### Raw records:
* Start *
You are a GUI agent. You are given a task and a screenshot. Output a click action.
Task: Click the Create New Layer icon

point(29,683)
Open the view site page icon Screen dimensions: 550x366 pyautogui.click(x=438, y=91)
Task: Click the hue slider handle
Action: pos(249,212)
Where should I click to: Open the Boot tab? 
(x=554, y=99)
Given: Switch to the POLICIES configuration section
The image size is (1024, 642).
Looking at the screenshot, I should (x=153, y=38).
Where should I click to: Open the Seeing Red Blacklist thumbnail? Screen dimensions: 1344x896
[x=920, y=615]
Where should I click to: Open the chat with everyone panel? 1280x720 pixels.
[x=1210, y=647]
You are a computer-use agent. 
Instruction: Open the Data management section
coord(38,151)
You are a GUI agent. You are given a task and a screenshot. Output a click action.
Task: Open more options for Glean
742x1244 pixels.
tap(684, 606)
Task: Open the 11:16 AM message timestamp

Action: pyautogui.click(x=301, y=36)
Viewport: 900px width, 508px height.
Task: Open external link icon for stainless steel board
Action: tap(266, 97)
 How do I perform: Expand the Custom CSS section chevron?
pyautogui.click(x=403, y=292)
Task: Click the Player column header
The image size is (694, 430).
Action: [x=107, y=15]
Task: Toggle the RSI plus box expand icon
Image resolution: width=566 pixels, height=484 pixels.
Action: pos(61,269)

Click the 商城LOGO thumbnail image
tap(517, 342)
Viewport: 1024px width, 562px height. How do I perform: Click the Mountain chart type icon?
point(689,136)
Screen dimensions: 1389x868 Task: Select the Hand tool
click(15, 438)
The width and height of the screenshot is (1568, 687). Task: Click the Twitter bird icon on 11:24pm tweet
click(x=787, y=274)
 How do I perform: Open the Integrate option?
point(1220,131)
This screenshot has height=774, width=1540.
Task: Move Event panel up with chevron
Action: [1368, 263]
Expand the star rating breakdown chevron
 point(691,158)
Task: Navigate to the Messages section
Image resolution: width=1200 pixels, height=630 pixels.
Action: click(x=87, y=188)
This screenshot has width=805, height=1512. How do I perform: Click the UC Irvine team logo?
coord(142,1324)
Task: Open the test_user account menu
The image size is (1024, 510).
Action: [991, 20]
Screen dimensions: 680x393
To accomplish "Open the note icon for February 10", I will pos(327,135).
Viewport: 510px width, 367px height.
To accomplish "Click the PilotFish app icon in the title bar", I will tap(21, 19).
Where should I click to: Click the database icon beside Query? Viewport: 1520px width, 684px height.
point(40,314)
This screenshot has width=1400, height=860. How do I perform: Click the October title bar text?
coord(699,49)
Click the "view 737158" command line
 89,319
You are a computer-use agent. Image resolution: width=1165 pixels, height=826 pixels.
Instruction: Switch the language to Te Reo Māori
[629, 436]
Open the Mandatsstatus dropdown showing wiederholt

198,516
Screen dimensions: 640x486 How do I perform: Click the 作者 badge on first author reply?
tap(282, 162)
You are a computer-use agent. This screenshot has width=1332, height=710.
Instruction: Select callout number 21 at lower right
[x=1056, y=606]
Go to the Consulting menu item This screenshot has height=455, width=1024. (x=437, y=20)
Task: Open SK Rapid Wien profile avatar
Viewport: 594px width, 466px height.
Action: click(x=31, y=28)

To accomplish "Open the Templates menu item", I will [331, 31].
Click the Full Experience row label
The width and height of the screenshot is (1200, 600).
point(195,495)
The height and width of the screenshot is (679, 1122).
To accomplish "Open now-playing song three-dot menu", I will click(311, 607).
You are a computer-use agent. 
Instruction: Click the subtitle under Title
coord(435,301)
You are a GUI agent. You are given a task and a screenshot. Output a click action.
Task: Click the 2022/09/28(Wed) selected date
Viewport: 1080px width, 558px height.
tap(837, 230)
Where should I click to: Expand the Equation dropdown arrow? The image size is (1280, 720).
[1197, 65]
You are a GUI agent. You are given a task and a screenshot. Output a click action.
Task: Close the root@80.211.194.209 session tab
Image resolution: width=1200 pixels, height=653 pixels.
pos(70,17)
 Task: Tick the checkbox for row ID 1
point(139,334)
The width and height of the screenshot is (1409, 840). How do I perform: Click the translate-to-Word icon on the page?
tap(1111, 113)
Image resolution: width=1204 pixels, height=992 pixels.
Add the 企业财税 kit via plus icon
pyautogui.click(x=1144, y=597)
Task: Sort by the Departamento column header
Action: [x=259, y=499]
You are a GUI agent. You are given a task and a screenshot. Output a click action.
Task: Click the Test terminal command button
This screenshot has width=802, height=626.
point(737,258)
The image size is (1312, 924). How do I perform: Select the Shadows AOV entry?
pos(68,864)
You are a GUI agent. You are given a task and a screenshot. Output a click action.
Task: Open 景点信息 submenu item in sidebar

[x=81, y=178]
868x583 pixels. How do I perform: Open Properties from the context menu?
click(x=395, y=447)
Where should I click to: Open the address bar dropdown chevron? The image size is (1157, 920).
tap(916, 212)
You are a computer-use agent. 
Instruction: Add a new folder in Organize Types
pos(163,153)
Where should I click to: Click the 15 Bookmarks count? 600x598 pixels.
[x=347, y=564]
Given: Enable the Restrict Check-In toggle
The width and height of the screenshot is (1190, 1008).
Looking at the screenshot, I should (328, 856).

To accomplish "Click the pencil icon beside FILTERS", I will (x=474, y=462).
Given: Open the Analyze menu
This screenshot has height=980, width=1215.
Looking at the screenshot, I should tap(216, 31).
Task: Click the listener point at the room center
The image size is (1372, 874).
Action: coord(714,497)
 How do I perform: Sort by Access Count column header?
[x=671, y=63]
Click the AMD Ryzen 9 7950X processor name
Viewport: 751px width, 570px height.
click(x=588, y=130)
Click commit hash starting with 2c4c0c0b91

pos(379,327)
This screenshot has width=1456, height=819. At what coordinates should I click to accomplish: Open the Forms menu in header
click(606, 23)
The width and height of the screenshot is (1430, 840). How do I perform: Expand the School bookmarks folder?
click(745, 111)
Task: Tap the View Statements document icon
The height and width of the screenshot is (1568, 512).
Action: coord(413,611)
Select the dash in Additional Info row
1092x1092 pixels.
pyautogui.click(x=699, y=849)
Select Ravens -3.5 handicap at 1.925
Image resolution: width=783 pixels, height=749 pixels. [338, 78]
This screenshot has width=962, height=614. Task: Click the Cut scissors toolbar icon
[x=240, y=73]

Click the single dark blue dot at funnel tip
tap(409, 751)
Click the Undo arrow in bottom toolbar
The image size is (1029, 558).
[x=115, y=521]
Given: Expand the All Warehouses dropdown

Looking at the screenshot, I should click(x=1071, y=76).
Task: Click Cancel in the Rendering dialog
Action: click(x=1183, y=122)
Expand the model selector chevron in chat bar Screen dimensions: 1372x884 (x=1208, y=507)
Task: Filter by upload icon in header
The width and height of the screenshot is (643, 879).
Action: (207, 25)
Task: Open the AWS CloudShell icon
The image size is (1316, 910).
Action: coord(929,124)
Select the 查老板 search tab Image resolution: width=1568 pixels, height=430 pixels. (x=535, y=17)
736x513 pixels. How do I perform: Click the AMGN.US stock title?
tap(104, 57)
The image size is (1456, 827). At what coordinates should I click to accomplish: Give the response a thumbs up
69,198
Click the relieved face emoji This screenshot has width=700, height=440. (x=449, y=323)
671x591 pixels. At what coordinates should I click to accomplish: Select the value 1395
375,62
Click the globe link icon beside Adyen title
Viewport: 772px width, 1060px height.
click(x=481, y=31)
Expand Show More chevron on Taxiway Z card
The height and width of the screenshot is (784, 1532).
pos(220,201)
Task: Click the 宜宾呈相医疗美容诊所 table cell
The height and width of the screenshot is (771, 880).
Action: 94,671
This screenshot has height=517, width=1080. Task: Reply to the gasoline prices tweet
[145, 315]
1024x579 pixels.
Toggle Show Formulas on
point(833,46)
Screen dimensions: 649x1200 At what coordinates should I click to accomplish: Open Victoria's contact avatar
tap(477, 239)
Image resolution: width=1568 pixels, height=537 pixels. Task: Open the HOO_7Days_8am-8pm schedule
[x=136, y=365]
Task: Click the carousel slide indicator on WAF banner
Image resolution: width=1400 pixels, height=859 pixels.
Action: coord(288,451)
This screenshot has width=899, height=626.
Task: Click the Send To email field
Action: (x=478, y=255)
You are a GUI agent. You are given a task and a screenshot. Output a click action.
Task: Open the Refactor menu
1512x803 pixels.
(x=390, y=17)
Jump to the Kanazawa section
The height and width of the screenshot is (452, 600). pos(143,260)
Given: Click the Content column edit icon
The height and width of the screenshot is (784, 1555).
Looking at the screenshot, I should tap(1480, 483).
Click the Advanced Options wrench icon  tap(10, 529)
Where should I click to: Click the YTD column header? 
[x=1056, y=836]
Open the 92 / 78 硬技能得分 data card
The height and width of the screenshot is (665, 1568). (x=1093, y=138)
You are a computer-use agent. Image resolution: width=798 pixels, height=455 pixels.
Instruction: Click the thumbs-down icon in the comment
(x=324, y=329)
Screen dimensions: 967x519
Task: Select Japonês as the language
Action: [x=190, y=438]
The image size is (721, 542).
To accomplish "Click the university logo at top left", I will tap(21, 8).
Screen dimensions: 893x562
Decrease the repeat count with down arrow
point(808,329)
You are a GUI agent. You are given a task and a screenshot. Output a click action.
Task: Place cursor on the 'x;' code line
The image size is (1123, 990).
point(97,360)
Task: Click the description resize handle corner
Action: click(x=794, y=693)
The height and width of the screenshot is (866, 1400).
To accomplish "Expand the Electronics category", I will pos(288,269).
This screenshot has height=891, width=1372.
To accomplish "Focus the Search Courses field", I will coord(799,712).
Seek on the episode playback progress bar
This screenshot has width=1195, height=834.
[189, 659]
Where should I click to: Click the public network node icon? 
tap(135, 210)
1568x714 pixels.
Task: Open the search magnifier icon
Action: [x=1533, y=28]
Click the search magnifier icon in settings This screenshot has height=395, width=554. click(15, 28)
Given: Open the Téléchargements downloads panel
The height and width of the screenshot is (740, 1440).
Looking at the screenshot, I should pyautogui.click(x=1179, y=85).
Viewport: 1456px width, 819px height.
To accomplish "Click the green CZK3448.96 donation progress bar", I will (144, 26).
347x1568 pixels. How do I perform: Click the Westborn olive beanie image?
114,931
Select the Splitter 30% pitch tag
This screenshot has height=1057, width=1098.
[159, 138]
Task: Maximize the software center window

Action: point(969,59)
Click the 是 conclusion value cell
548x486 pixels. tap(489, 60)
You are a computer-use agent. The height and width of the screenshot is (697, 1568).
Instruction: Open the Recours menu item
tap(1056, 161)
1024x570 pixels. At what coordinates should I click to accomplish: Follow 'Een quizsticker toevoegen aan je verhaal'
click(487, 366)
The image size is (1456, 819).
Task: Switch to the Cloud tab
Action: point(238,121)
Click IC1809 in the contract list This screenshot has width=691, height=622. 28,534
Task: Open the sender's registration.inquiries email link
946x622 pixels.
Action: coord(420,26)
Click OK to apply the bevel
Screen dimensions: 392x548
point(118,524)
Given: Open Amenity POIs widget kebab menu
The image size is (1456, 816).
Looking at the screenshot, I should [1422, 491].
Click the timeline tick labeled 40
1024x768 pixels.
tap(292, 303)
* End *
### Problem to work on:
Report each line of the records above that contains the word "dimensions", copying the lines in full. The match is case-sensitive.

### Full response:
Open the view site page icon Screen dimensions: 550x366 pyautogui.click(x=438, y=91)
Where should I click to: Open the Seeing Red Blacklist thumbnail? Screen dimensions: 1344x896
Screen dimensions: 1389x868 Task: Select the Hand tool
Screen dimensions: 680x393
Screen dimensions: 640x486 How do I perform: Click the 作者 badge on first author reply?
Expand the model selector chevron in chat bar Screen dimensions: 1372x884 (x=1208, y=507)
Screen dimensions: 649x1200 At what coordinates should I click to accomplish: Open Victoria's contact avatar
Screen dimensions: 967x519
Screen dimensions: 893x562
Screen dimensions: 392x548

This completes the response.